Peer review process
Not revised: This Reviewed Preprint includes the authors’ original preprint (without revision), an eLife assessment, and public reviews.
Read more about eLife’s peer review process.Editors
- Reviewing EditorBrian KimIcahn School of Medicine at Mount Sinai, New York, United States of America
- Senior EditorDiane HarperUniversity of Michigan-Ann Arbor, Ann Arbor, United States of America
Reviewer #1 (Public Review):
The article by Reversade and colleagues reports new mutations in the PYCR1 in a progeroid disease associated with premature skin aging. Using human cell culture and a newly generated mouse model of PYCR1deficiency they identify a role for this factor in maintaining dermal homeostasis and ECM production.

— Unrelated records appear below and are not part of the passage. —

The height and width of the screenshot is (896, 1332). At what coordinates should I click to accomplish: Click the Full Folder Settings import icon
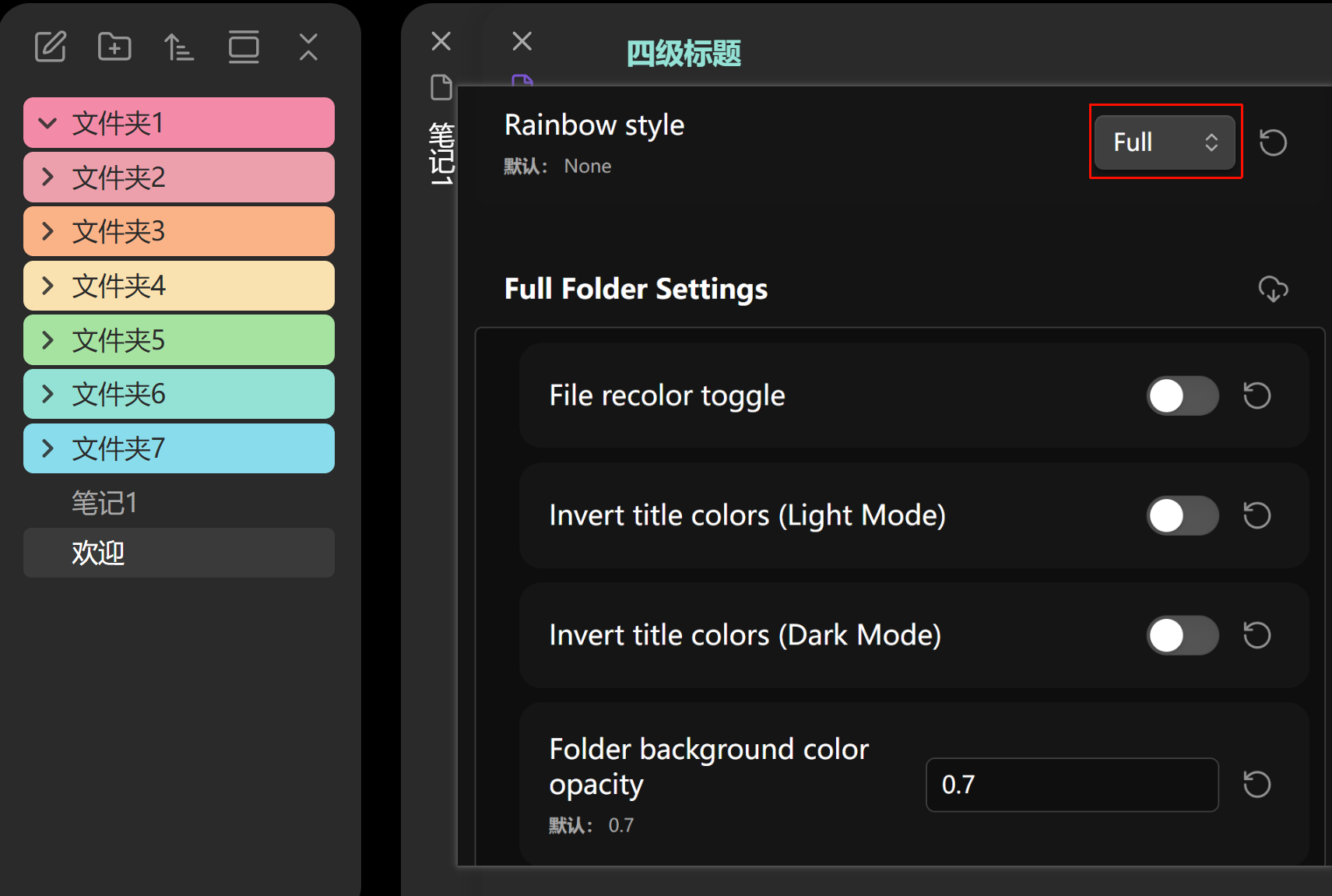1273,289
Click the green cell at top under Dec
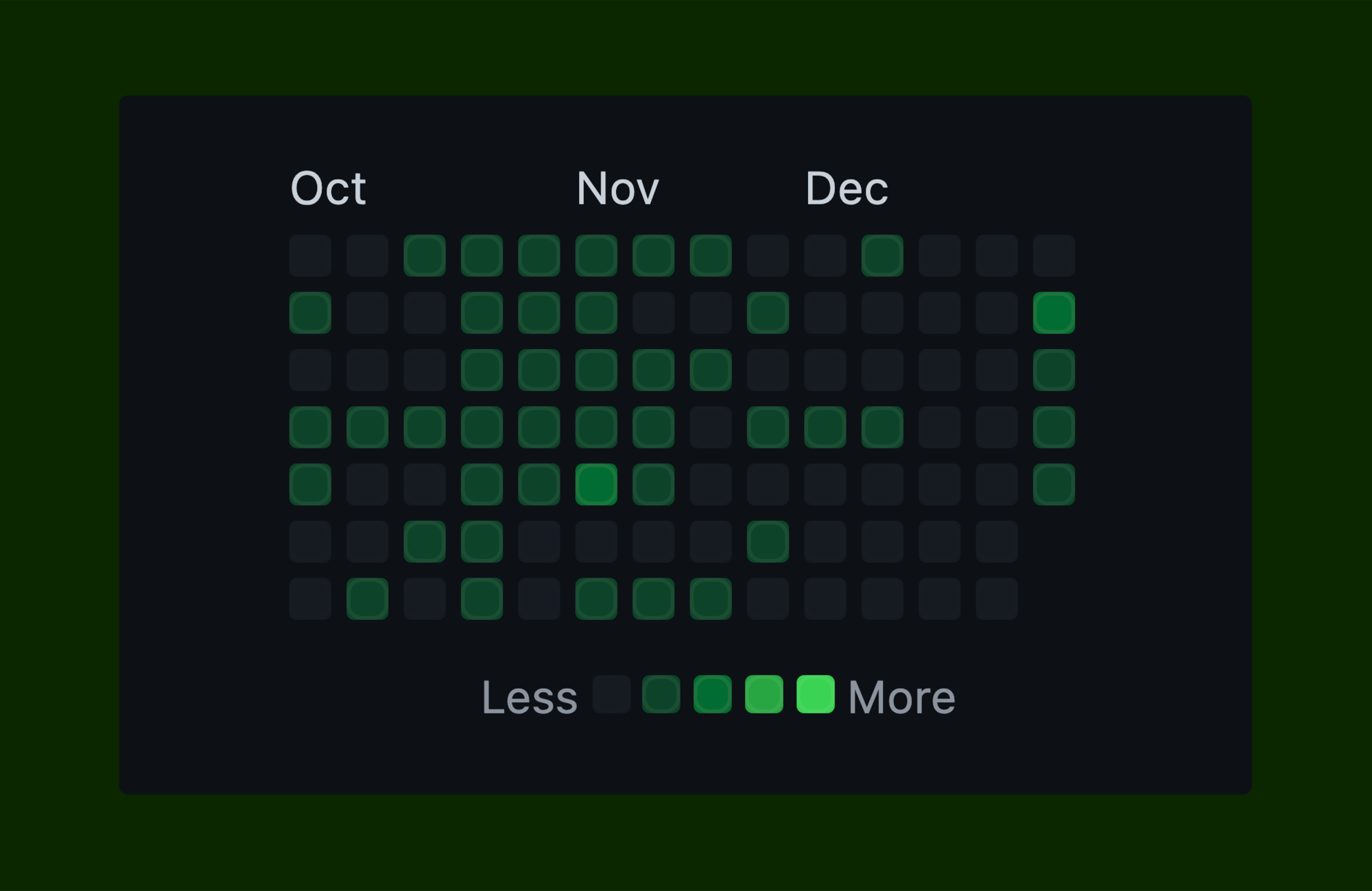The height and width of the screenshot is (891, 1372). coord(881,255)
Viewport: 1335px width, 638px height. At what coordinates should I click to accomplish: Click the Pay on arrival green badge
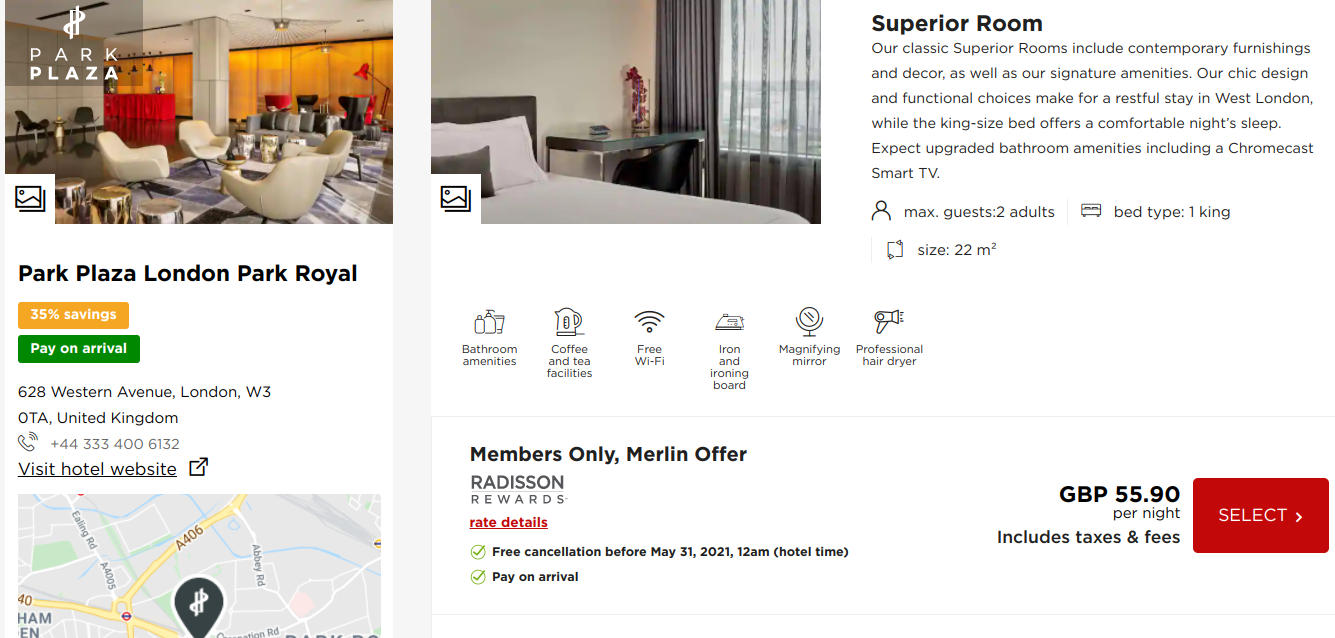coord(78,349)
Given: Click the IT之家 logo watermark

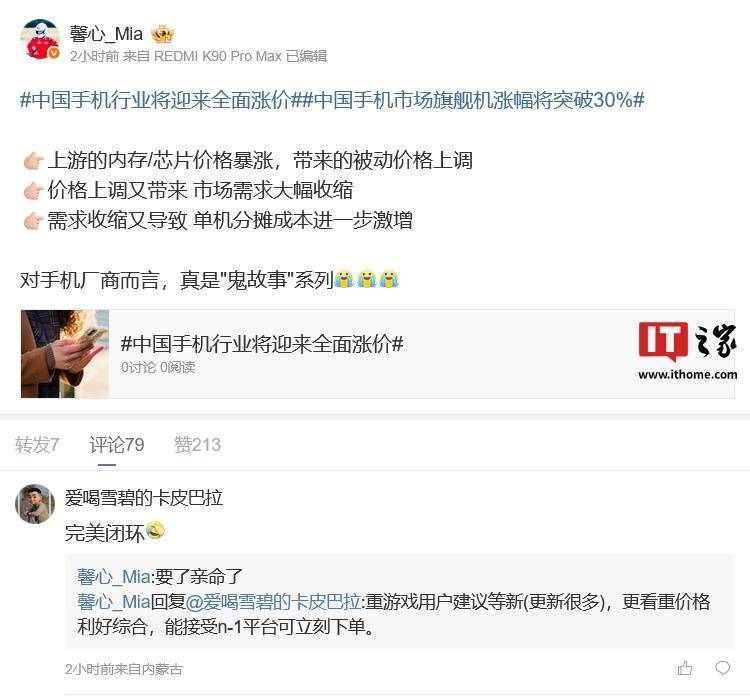Looking at the screenshot, I should click(687, 352).
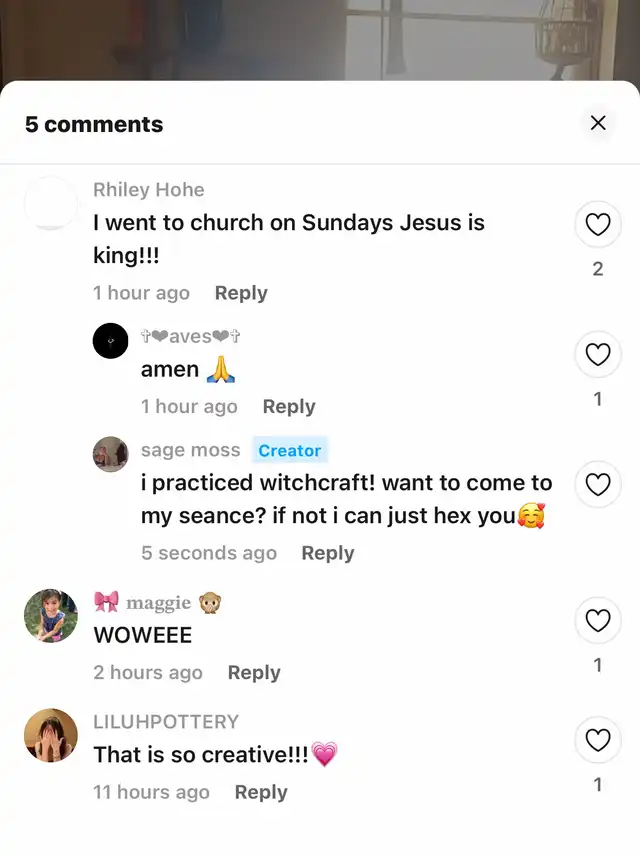Viewport: 640px width, 855px height.
Task: Tap the Rhiley Hohe username
Action: [x=148, y=190]
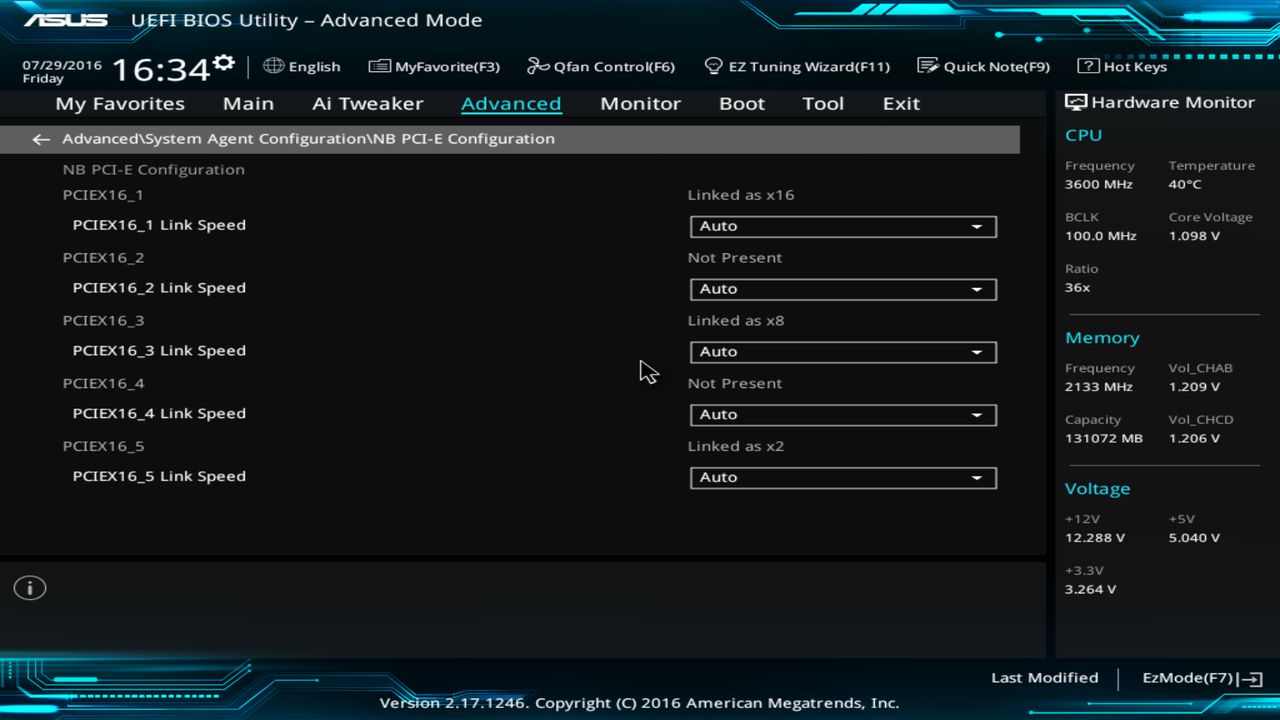1280x720 pixels.
Task: Open the PCIEX16_5 Link Speed dropdown
Action: pyautogui.click(x=843, y=477)
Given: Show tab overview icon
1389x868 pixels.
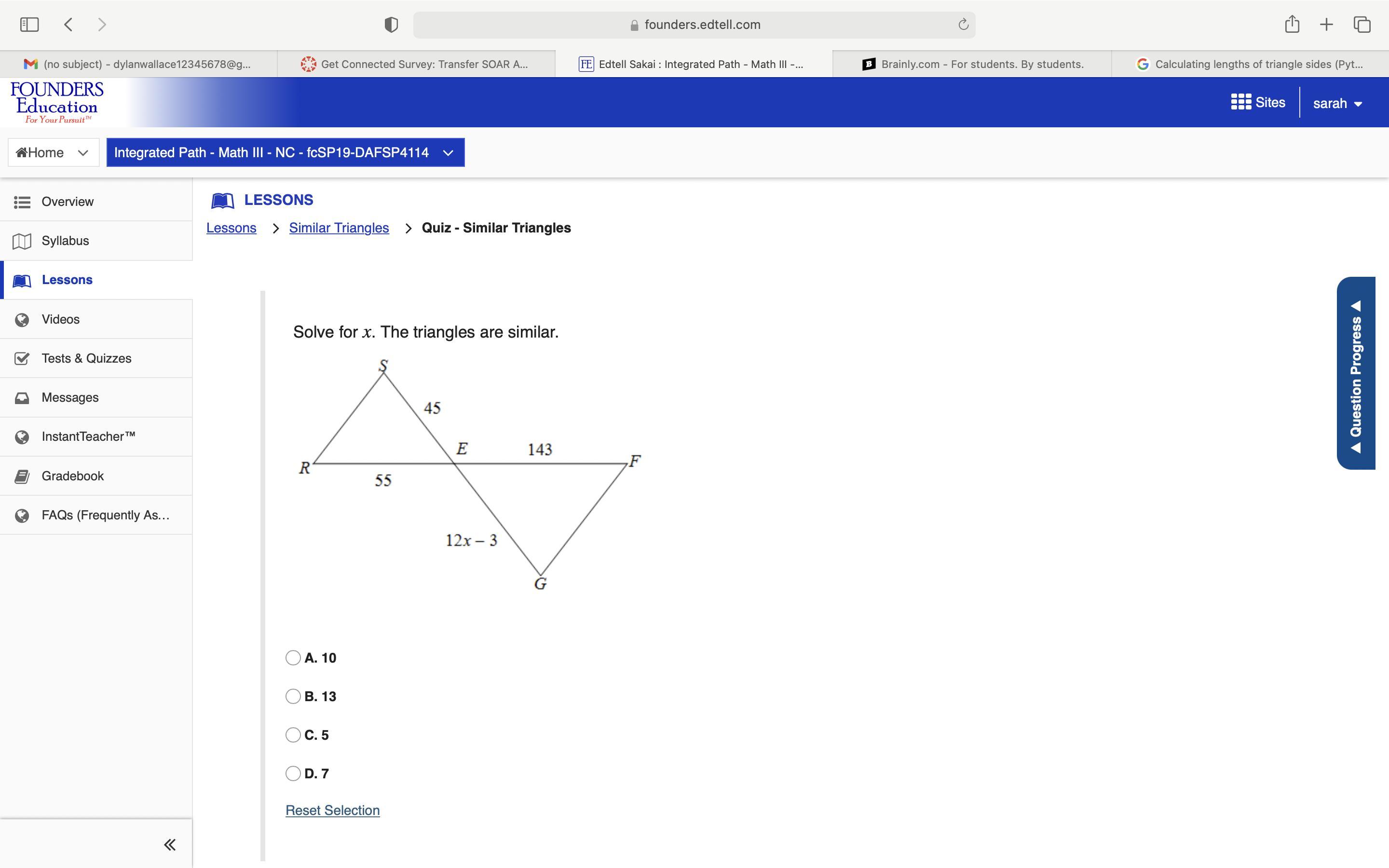Looking at the screenshot, I should pos(1362,24).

I have some minor concerns about the role of PYCR1 in fibroblast survival vs function and the quantification of western blots.
Reviewer #2 (Public Review):
Summary:
Sotiropoulou et al. present an interesting study of an incredibly rare premature aging disease (De Barsy syndrome), examining both the underlying mechanisms at play behind the condition as well as how that biology may have a larger role in understanding features of normal aging, and in particular, human skin aging. The authors link one of the underlying genetic defects in De Barsy syndrome (PYCR1 mutations) to its phenotypic manifestations and then extrapolate those findings to present more preliminary data to suggest that a loss of PYCR1 may be a biomarker of normal human skin aging.
Strengths:
- The study is important as De Barsy syndrome is challenging to study given its rarity, thus making it an understudied condition. Here the authors combine both human patient samples and murine models to offer a nice contribution to further understanding the pathophysiology of this disease.
- The authors are able to link some of the observed features in De Barsy syndrome preliminarily to more common aging models and processes (senescence, human skin dermal aging). They nicely show that the loss of Pycr1 in mice can provoke thinning of the dermis of mice while not affecting the epidermis. Furthermore, they present compelling data to suggest that Pycr2 may be compensating in mice (while not in humans) and this may contribute to the differences in lifespan observed between the mice and humans.
- Should these results be further verified, this could suggest that further study of Pycr1 and Pycr2 biology may offer new insights into aging and senescence in other tissues.
Weaknesses:
- Some of the data appears preliminary and seems like it needs further analysis as described further below in my suggestions for the authors:
While the authors report that there is no difference in the lifespan of the Pycr1-KO mice, can they report whether there was overall weight loss or any size differences between the mice? This is helpful particularly when comparing the dermal thickness as well as considering how the global loss of Pycr1 may affect overall systemic health.
In Figure S2E, the comparison "pairs" seems somewhat arbitrarily chosen and it seems from the quantifications of these pairs that depending upon which young sample you compare to which old sample, you may end up with differing results. I think the more appropriate way to make this quantitative comparison would be to average the young samples and average the old samples and then compare them and perform statistics. This seems critical to really assess whether PYCR1 loss would be a consistent marker of human skin dermal aging. Additionally, it would be helpful to also look at Pycr2 expression in the normal young versus old dermis to see if the reported difference in Pycr1 is really something specific for Pycr1 and not something more general.
Are the labels mixed up in Figures 1J and 1K or am I reading it incorrectly? From what I can see the graph is showing that the dermal thickness and collagen intensity is higher in the Pycr1-/- mice. Similarly, the authors state that there is "significantly less collagen fiber staining", although in Figure S1G neither the quantification of collagen I or collagen III are shown to be significant. These discrepancies need to be discussed or corrected.
Can the authors speculate further on why Pycr2 is also diminished in human patients (while it clearly remains present in the mice).
Can the authors comment on whether other canonical senescence features are seen in De Barsy syndrome (p16 positivity, senescence associated secretory phenotype, etc.)? Along these lines, there is an abundance of publicly available RNA-seq datasets from various forms of senescent cells. It would be interesting to examine these and see whether there is any loss of expression of PYCR1 or PYCR2 in these data, or is the loss of PYCR1 only seen at the protein level?